Some observers also fear that publishers hungry for article fees will react to RCUK's policy by offering only a gold option. But Mr Thorley said that it was impossible to predict how publishers would react.

The research councils were "not in the business of tweaking the policy now", he said, but they would have a "review period" to assess its efficacy once it was established. "We aren't going to get it right immediately or move to 100 per cent open access as of 1 April [when the policy comes into force] next year," he told the event.

He added that RCUK would publish guidance clarifying its policy when details of the block grants were announced this month.

Some participants at the event who expressed concern about how articles would be preserved if open-access journals closed suggested that RCUK should require researchers choosing gold to deposit their manuscripts in repositories as well.

Admitting that RCUK was "thinking about" mandatory repository deposit, Mr Thorley said that one idea was to expand the Europe (formerly UK) PubMed Central repository, which currently covers only biomedicine, to encompass all subjects to help publishers automate deposits.

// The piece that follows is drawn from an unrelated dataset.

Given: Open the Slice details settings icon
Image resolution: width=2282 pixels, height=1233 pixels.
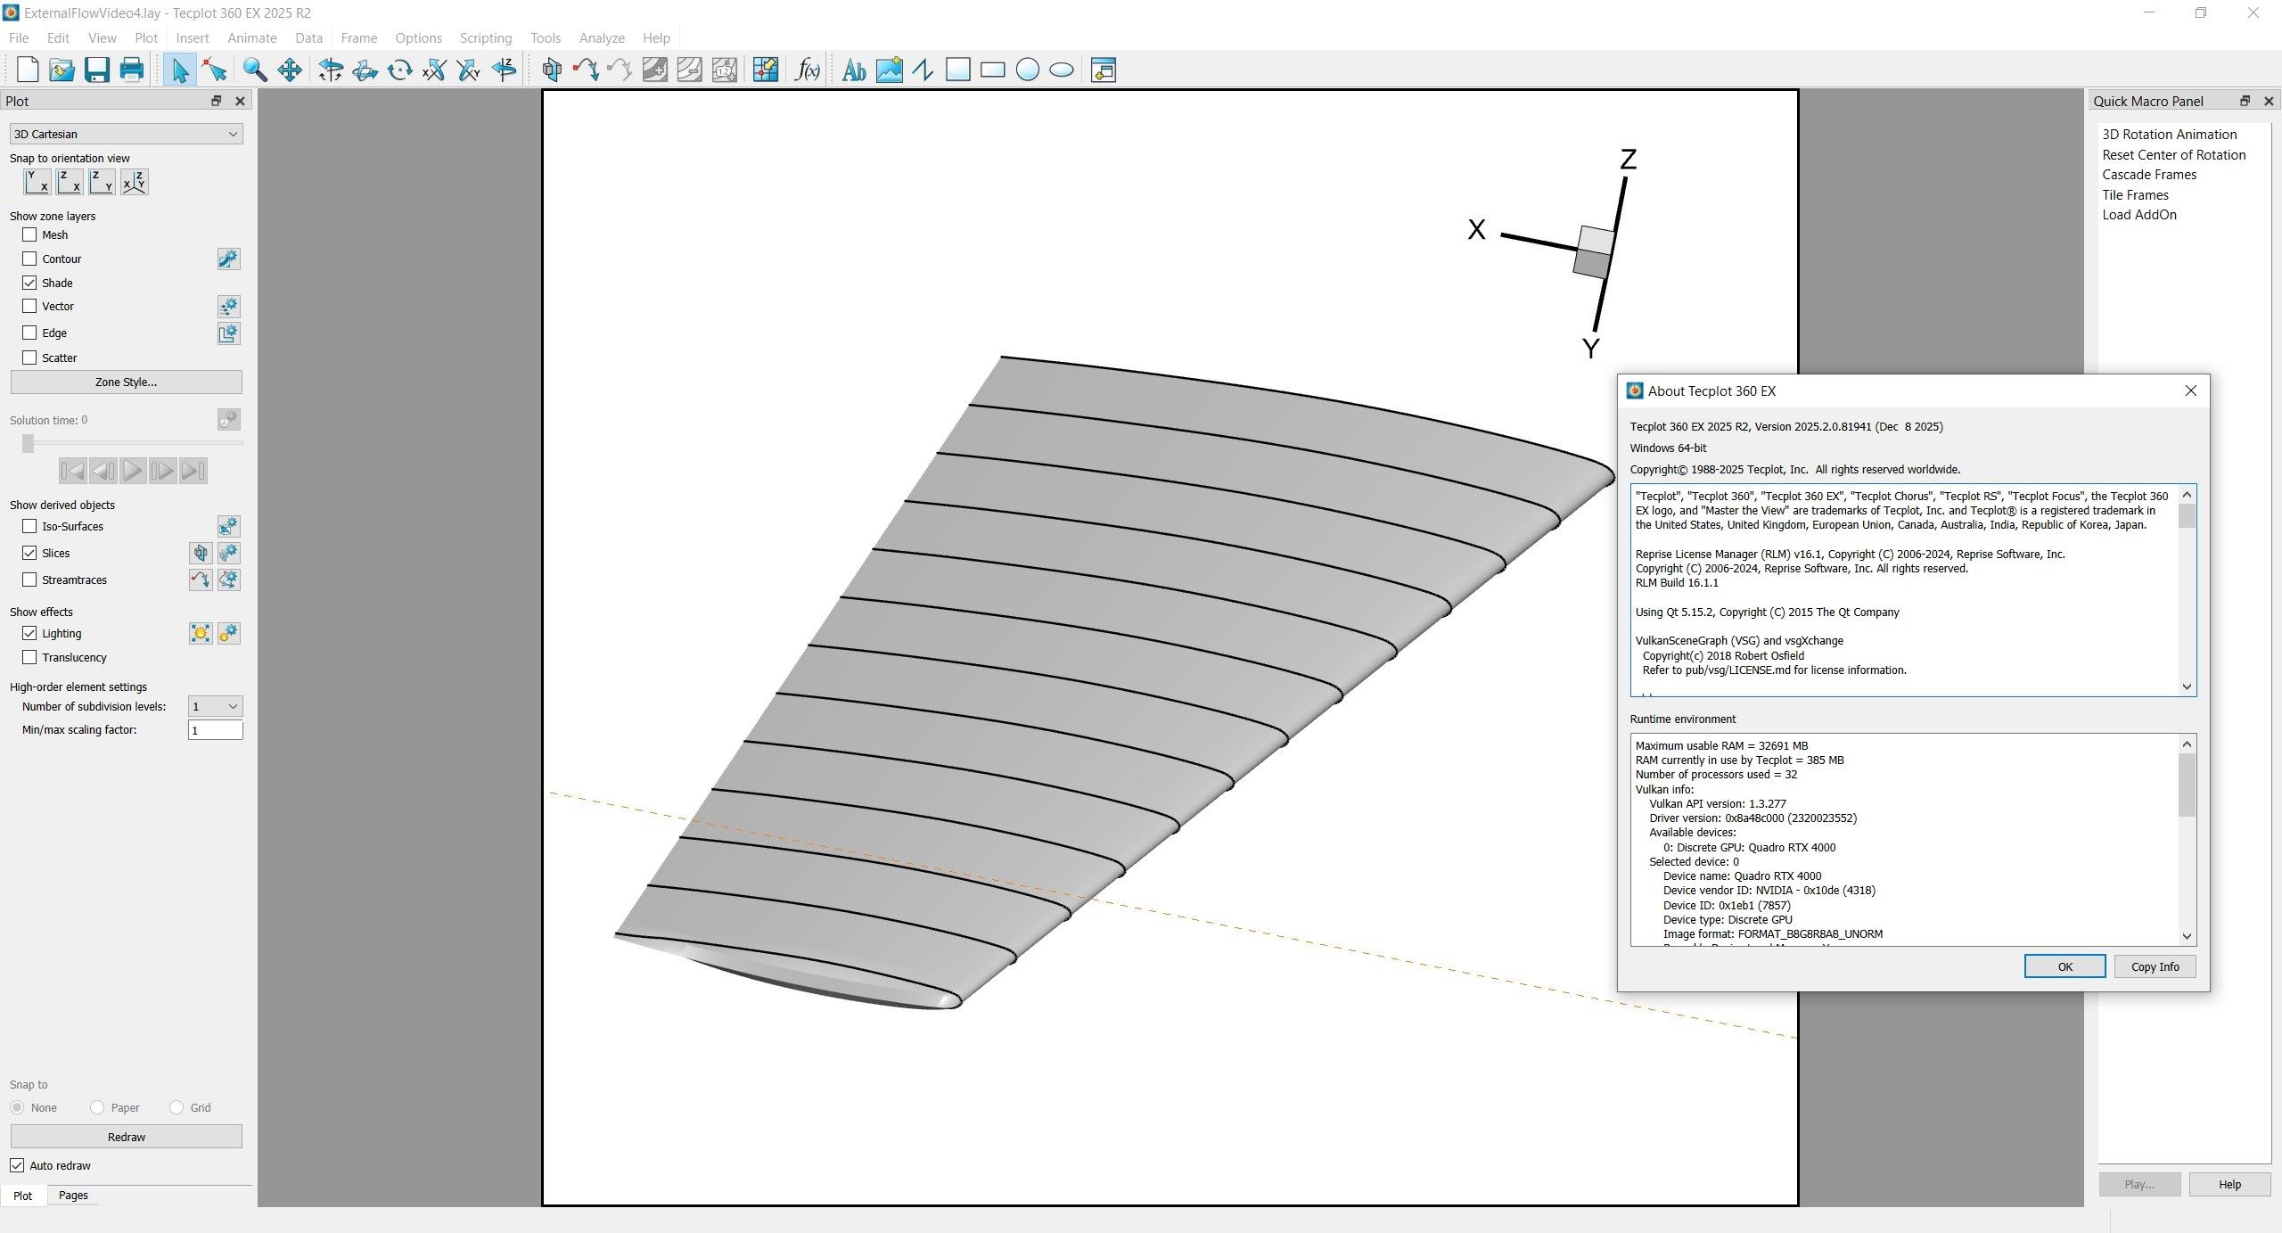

He said the chief executives of the research councils believed that the benefits of gold open access outweighed the cost because it offered "the highest possible quality accessibility and exploitability, and gives sustainability to the publishing system".

He said that non-academics making use of research needed to be reassured that they were accessing the "real, published version" of papers.

Mr Thorley added that to pressure publishers to lower subscription fees, RCUK would publicise how much money universities were spending on article fees.

Meanwhile, at a Westminster Briefing event held on the same day - Access to Research: Implementing the Finch Group's Recommendations - Paul Hubbard, head of research policy at the Higher Education Funding Council for England, said the body would not divert more quality-related funding to research-intensive universities despite the likelihood that they would have to spend more on article fees. He said QR allocation was already highly selective and the anticipated extra cost of moving to open access was only a "small percentage" of the £1.6 billion annual budget.

Phil Sykes, librarian at the University of Liverpool, said there would be a "robust response" from the Russell Group to Hefce's stance.

Readers' comments (1)

  • Harnad, S. (2010) No-Fault Peer Review Charges: The Price of Selectivity Need Not Be Access Denied or Delayed. D-Lib Magazine 16 (7/8). Plans by universities and research funders to pay the costs of Open Access Publishing ("Gold OA") are premature. Funds are short; 80% of journals (including virtually all the top journals) are still subscription-based, tying up the potential funds to pay for Gold OA; the asking price for Gold OA is still high; and there is concern that paying to publish may inflate acceptance rates and lower quality standards. What is needed now is for universities and funders to mandate OA self-archiving (of authors' final peer-reviewed drafts, immediately upon acceptance for publication) ("Green OA"). That will provide immediate OA; and if and when universal Green OA should go on to make subscriptions unsustainable (because users are satisfied with just the Green OA versions) that will in turn induce journals to cut costs (print edition, online edition, access-provision, archiving), downsize to just providing the service of peer review, and convert to the Gold OA cost-recovery model; meanwhile, the subscription cancellations will have released the funds to pay these residual service costs. The natural way to charge for the service of peer review then will be on a "no-fault basis," with the author's institution or funder paying for each round of refereeing, regardless of outcome (acceptance, revision/re-refereeing, or rejection). This will minimize cost while protecting against inflated acceptance rates and decline in quality standards.